É a partir dessas experiências íntimas que brotam as nossas experiências com as ideias, por isso, falar bem, com clareza e com verdade tem muito mais a ver com ideias e não com repertórios bem elaborados ou rebuscados. O mais impressionante é que, equivocadamente, chegamos por vezes a acreditar que para dominar a arte de falar precisamos acumular uma série de conhecimentos, fatos ou referências, mesmo sem ter chegado a nenhuma conclusão própria. Talvez seja por isso que somos uma sociedade que fala demais, mas tem poucas ideias válidas a compartilhar. Quando temos ideias ou convicções, o repertório de conhecimentos, fatos ou referências apenas serve como base de exemplos que nos ajudam a transformar a mensagem que temos que transmitir em fala.

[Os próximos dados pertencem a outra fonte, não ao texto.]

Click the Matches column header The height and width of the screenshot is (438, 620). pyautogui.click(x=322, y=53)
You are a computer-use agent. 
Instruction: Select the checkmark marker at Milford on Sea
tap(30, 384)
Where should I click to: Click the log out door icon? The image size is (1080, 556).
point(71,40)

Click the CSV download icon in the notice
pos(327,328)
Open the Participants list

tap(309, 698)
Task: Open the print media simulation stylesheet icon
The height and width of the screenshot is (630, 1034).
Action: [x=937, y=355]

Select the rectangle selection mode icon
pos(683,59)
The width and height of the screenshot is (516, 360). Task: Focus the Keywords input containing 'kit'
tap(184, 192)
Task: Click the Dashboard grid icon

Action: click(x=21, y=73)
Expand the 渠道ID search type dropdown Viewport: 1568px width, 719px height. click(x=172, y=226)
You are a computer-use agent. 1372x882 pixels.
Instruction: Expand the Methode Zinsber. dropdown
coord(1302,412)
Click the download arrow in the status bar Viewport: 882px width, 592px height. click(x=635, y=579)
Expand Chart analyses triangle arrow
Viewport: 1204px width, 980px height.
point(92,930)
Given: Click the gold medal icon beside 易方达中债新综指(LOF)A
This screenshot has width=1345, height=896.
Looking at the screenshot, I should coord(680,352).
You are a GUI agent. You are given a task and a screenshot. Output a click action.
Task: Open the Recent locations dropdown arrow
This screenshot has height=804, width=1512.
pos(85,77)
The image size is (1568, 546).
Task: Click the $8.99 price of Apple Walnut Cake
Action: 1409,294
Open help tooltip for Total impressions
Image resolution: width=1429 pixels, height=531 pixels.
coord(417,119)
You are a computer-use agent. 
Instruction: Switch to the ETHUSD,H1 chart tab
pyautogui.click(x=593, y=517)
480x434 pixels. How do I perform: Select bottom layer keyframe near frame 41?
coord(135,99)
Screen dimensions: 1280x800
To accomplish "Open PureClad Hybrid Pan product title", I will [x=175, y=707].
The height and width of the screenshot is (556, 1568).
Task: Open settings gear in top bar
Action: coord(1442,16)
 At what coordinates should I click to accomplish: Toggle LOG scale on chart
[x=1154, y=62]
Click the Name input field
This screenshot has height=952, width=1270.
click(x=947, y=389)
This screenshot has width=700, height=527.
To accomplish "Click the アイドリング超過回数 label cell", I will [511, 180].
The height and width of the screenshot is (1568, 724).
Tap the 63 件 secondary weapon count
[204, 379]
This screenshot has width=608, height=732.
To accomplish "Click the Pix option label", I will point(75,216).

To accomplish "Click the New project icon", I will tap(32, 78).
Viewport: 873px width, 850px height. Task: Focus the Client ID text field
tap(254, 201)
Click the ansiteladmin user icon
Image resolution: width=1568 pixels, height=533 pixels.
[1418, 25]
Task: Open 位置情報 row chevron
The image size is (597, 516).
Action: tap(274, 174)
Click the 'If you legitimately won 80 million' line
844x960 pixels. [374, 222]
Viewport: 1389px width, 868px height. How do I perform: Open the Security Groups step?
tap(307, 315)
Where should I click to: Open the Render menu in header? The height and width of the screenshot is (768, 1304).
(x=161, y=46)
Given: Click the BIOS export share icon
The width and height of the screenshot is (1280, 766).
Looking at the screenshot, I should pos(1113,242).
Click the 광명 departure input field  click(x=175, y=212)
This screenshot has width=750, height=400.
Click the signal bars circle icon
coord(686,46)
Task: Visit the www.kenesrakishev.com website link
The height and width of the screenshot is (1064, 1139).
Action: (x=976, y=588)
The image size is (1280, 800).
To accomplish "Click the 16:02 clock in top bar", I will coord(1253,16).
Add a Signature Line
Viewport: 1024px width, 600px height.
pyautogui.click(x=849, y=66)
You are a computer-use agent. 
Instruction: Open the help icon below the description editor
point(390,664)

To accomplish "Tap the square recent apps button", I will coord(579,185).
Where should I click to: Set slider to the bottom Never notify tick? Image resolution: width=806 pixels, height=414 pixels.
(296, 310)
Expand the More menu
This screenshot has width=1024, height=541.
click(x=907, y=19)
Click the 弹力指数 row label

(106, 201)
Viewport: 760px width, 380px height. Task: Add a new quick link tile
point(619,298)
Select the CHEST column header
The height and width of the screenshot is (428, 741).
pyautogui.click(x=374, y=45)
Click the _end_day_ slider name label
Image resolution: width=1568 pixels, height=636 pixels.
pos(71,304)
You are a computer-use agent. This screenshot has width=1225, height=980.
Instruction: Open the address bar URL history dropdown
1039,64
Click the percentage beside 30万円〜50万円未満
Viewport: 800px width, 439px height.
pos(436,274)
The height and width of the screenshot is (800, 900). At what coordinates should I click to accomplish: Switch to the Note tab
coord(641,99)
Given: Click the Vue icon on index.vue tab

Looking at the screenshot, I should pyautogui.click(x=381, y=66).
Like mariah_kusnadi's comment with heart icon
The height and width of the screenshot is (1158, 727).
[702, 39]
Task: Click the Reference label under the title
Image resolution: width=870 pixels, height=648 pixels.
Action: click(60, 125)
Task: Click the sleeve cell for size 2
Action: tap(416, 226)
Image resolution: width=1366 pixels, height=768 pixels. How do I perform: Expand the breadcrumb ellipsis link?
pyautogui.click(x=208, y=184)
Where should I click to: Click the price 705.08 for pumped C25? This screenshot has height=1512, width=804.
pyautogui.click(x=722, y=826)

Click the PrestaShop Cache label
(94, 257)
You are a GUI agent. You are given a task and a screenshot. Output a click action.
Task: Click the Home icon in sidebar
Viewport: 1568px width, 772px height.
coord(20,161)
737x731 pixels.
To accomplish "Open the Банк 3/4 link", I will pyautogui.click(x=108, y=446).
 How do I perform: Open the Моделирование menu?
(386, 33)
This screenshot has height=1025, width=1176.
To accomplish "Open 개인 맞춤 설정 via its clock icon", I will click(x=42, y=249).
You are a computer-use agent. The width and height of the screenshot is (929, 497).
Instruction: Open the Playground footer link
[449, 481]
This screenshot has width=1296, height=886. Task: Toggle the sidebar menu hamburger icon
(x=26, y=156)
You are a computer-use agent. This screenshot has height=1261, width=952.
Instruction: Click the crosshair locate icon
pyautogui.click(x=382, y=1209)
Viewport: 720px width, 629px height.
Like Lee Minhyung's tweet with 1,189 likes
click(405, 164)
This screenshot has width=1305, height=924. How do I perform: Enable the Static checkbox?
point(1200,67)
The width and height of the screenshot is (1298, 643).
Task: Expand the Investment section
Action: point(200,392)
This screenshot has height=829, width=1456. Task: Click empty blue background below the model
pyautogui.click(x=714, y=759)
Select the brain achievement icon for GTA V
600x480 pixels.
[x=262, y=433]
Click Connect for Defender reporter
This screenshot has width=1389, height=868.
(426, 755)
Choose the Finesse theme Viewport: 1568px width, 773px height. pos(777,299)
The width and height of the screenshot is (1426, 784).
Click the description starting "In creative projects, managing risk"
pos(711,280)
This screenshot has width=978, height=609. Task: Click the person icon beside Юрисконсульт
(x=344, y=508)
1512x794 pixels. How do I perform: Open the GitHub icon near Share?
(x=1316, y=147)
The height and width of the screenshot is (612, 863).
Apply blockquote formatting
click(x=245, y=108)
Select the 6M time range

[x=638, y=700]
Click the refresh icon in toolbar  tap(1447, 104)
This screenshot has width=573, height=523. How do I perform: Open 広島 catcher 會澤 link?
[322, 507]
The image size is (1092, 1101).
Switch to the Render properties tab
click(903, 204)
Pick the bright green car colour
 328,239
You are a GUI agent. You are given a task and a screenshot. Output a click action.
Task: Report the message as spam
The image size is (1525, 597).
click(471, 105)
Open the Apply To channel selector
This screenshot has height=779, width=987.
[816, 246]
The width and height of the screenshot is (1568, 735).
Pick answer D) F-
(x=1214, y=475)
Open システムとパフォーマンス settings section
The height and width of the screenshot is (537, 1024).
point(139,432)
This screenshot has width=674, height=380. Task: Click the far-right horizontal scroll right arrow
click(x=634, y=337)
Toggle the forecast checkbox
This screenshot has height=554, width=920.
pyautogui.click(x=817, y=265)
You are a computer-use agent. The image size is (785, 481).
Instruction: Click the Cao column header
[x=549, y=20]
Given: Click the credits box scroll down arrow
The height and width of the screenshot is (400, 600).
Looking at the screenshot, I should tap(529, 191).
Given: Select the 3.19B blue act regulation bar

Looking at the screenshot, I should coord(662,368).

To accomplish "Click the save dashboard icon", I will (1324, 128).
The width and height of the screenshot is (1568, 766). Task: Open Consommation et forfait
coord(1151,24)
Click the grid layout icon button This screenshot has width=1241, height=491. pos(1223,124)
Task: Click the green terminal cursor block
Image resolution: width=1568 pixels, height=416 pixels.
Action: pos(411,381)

Mas, o que tudo isso tem a ver com comunicação e convivência? Tudo. Se entendermos que o indivíduo é a chave para todas as coisas, chegaremos a conclusão de que, para se comunicar, é preciso ter ideias profundas e não apenas conhecimento e, para isso, é imprescindível ter uma relação harmoniosa entre a nossa essência e a nossa consciência. Dessa forma, quando conquistamos essa relação interna, realizamo-nos enquanto indivíduos e podemos trazer à tona a nossa verdade interna para compartilhar com os demais. Por outro lado, quanto mais verdadeiros e realizados nos tornarmos, mais e melhor nos comunicamos com os demais e, por conseguinte, melhor convivência estabelecemos com os outros.
Diante disso, só é capaz de se comunicar sem ferir o outro quem fala com o coração, acima de tudo, quem une o seu coração ao coração do seu ouvinte e, por se sentir unido, pode transmitir a mensagem, cumprindo assim, a tríade ou triple da comunicação, estabelecendo a conexão. E é pelo princípio da unidade – da unidade entre corações – que surge a fraternidade a partir do respeito e o valor não só a nossa ideia, mas a ideia do outro. Se tudo for ideia, como acreditou o filósofo Platão, que possamos cultivar as melhores ideias, mas, acima de qualquer coisa, que possamos trazer do fundo de nossa alma a nossa ideia mais divina e, por mais humilde que ela seja, que possamos entregá-la a toda a humanidade.